A bulldozer operates while searching for missing or dead militants after Israel blew up a cross-border tunnel, in Khan Younis in the southern Gaza Strip November 3, 2017. Picture taken November 3, 2017. REUTERS/Ibraheem Abu Mustafa
JERUSALEM - 5 November 2017: Israel said on Sunday it had recovered the bodies of five Palestinians who were killed when it blew up a tunnel last week that was dug by militants under the Gaza Strip border, and hopes they can be used to effect the return of Israelis held in Gaza.
The bodies of seven other militants were recovered on the Gaza side of the frontier last Monday when Israel destroyed the cross-border tunnel, raising the death toll to 12.
A military statement said that since the tunnel was blown up, forces had worked in Israeli territory to complete its uncovering and destruction and that "during the ongoing work in the area, the bodies of five terrorists were uncovered."
On Friday, the Islamic Jihad militant group said that five of its militants were missing.
Israel said this year it would withhold the bodies of Palestinian militants killed in attacks against its citizens in order to pressure the larger Islamist Hamas faction to return the remains of soldiers and hand back missing Israeli civilians.

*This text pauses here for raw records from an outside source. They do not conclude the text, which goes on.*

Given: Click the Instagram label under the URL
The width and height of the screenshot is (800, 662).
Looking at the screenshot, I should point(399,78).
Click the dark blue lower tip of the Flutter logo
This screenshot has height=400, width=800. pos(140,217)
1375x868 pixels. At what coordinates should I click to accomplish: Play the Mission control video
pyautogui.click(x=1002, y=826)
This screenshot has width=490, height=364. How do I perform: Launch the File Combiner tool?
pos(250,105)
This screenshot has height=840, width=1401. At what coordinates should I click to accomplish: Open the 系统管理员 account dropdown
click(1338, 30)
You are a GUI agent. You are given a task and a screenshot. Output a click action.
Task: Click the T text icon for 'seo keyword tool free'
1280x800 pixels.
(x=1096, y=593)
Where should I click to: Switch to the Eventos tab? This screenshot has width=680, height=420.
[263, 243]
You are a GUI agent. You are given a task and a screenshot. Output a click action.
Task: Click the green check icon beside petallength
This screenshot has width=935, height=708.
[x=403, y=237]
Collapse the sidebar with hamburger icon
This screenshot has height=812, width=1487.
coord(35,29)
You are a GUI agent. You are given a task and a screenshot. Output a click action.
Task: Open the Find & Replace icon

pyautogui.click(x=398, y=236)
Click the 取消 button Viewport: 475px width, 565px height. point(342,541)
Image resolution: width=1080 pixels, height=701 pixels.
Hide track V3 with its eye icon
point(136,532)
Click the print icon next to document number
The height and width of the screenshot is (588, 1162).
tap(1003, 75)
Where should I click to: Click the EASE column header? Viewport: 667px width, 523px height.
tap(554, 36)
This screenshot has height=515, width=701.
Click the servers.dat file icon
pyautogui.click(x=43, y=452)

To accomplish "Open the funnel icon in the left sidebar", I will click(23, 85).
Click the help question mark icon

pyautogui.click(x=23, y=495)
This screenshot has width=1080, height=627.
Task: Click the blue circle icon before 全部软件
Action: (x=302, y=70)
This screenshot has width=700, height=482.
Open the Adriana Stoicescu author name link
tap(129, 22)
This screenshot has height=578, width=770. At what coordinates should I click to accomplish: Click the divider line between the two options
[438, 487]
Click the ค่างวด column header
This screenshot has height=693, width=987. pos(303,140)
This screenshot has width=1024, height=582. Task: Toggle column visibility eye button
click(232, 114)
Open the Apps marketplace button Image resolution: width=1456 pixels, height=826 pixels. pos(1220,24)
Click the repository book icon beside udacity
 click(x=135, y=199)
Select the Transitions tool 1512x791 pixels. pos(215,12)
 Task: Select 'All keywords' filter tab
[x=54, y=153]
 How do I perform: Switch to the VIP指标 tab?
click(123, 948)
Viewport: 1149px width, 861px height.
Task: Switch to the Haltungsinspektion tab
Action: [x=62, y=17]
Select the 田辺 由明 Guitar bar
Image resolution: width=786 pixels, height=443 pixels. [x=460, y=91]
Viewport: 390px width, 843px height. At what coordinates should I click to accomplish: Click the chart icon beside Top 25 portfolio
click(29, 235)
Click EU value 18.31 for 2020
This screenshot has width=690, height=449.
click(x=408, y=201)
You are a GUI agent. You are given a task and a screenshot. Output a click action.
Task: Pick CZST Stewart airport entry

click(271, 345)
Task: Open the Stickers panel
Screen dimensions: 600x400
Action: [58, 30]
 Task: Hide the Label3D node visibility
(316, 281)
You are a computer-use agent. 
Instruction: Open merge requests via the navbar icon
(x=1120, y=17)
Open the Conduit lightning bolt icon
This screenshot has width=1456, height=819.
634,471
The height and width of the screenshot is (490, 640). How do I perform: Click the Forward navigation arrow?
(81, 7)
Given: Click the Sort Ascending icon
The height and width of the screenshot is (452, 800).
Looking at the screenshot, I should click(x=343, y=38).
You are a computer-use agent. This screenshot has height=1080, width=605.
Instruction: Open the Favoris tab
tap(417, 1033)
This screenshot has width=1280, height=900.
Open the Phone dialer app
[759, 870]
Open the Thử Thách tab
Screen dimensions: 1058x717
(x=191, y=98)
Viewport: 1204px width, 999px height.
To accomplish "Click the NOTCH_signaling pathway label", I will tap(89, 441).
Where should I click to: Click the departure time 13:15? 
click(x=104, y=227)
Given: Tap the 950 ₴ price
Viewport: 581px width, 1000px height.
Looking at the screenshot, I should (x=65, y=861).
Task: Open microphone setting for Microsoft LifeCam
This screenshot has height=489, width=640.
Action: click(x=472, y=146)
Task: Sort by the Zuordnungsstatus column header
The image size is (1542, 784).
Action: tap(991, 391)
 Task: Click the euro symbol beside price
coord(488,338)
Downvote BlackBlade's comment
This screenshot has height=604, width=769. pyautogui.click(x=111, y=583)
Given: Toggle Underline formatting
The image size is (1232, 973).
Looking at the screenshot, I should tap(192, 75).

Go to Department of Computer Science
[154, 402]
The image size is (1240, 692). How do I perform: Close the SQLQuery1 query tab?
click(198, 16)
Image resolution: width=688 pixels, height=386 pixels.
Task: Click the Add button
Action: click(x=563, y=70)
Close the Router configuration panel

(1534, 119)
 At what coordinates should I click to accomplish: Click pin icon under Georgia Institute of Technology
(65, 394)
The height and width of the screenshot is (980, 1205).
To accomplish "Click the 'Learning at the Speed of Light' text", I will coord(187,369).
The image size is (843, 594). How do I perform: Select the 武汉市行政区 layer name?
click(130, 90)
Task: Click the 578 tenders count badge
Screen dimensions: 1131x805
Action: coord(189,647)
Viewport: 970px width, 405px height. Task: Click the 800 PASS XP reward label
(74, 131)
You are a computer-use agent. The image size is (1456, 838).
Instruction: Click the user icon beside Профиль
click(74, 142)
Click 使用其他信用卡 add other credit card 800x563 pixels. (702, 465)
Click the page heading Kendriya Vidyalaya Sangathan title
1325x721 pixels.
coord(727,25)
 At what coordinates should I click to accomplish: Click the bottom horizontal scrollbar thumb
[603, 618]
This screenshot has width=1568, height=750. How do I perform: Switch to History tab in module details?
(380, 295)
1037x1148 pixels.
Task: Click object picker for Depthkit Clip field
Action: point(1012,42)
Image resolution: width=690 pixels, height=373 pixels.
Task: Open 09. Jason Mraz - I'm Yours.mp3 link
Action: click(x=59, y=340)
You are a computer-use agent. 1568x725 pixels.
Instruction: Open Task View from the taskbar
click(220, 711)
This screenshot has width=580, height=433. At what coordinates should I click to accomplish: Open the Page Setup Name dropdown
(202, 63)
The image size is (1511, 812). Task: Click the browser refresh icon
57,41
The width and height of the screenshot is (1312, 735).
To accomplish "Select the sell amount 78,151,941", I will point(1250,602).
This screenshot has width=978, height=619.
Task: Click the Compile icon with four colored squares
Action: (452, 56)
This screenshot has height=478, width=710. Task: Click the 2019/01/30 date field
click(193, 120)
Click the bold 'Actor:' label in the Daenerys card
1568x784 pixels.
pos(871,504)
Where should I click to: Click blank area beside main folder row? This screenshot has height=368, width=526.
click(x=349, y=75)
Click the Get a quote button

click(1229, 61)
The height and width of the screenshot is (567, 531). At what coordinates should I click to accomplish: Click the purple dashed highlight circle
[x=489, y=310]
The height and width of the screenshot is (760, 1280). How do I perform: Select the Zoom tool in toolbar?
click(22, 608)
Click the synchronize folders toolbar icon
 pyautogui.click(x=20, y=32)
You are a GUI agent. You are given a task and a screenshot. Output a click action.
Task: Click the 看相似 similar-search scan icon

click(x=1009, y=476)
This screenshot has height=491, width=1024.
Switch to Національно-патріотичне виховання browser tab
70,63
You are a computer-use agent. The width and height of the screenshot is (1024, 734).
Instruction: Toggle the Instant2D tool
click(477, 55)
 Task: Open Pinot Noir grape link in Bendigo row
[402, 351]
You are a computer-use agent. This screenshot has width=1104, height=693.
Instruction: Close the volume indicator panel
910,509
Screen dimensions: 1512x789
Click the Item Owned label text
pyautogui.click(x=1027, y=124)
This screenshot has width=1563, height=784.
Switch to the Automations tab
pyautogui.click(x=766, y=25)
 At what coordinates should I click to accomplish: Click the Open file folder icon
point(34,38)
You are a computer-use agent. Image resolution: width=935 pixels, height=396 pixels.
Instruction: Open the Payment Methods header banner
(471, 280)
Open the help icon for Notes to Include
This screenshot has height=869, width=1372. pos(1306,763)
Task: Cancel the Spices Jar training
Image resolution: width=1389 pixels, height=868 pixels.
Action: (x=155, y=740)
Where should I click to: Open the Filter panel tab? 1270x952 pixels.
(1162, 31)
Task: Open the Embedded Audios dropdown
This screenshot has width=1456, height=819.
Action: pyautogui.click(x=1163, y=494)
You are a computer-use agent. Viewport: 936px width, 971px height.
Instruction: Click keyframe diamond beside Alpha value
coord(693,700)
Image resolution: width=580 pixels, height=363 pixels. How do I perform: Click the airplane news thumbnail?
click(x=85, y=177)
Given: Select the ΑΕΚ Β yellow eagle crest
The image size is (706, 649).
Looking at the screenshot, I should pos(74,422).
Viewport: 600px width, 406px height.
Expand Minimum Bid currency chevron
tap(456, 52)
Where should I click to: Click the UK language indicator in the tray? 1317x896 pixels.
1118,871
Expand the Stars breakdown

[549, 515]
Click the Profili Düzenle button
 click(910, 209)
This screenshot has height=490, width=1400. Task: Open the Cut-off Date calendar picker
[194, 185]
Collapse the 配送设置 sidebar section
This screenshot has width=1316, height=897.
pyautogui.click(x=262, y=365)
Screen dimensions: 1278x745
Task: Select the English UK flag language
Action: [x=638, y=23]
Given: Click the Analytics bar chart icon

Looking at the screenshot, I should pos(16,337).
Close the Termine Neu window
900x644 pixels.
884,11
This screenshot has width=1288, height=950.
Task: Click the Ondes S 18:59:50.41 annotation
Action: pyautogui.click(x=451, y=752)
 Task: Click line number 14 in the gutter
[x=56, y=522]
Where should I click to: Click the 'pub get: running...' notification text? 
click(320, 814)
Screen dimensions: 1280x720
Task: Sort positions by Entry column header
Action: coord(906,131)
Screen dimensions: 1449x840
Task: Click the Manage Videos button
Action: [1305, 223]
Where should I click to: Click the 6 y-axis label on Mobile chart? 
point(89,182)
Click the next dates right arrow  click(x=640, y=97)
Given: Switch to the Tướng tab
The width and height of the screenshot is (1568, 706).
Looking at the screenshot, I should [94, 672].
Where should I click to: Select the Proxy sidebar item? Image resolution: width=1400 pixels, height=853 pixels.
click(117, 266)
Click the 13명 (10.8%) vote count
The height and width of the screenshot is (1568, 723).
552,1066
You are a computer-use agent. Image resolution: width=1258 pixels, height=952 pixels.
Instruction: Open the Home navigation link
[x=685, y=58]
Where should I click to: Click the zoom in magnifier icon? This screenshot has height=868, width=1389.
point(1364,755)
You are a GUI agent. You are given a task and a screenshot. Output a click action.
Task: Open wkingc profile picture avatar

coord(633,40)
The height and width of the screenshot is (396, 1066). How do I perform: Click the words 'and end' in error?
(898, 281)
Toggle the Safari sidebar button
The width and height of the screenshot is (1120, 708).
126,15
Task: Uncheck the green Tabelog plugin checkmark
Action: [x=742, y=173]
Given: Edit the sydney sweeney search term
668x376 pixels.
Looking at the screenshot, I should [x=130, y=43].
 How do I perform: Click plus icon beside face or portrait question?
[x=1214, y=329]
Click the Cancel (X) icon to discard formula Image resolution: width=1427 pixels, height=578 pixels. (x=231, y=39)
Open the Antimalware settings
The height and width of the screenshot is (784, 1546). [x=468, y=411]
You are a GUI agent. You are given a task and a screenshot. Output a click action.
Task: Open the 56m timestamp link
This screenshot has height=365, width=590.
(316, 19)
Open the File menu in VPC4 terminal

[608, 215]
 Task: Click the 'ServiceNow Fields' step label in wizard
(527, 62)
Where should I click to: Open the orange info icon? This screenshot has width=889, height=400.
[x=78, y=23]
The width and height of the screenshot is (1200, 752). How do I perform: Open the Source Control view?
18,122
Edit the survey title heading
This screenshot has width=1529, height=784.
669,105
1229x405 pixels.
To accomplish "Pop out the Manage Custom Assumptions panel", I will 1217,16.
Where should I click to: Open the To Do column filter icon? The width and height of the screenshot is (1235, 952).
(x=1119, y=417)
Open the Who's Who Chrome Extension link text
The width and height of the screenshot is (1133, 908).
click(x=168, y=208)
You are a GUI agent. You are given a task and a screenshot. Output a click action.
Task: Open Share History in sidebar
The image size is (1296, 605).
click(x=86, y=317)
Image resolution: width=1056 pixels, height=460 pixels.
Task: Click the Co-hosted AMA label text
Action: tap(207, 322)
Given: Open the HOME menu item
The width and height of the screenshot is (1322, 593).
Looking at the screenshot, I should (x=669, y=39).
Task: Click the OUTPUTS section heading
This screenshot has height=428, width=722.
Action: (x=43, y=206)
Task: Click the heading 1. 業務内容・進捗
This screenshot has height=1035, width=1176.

Hamas says it is holding two Israeli soldiers whom the army declared dead after they were lost in action in the 2014 Gaza war. The group also says it is holding two Israeli civilians who strayed into the territory.
Simha Goldin, the father of one of the two Israeli soldiers, on Sunday urged the Israeli government to live up to its promise and said: "Pressure will make Hamas understand that holding Israeli soldiers in not an asset but a burden."
Both Islamic Jihad and Hamas have refused to discuss any deal with Israel.
Dawoud Shehab, an Islamic Jihad spokesman in Gaza said on Sunday: "We are committed to regaining the bodies of our comrades and we will find a way to compel the enemy to do this."
During the 2014 Gaza war, Hamas fighters used dozens of tunnels to blindside Israel's superior forces and threaten civilian communities near the frontier, a counterpoint to the Iron Dome anti-missile system that largely protected the country's heartland from militant rocket barrages.
Neither Israel nor militants in Gaza have appeared eager to seek escalation. Israel has been constructing a sensor-equipped underground wall along the 60-km (36-mile) Gaza border, aiming to complete the $1.1 billion project by mid-2019.
Israel and the United States have called for Hamas to be disarmed as part of the pact between Hamas and the Western-backed Palestinian Authority, so Israeli peace efforts with Palestinian President Mahmoud Abbas, which collapsed in 2014, can be renewed. Hamas has rejected the demand.
Hamas said Israel had made a "futile attempt to sabotage efforts to repair Palestinian unity," a reference to the reconciliation agreement it reached with Abbas last month in which his forces have take over administration of the enclave.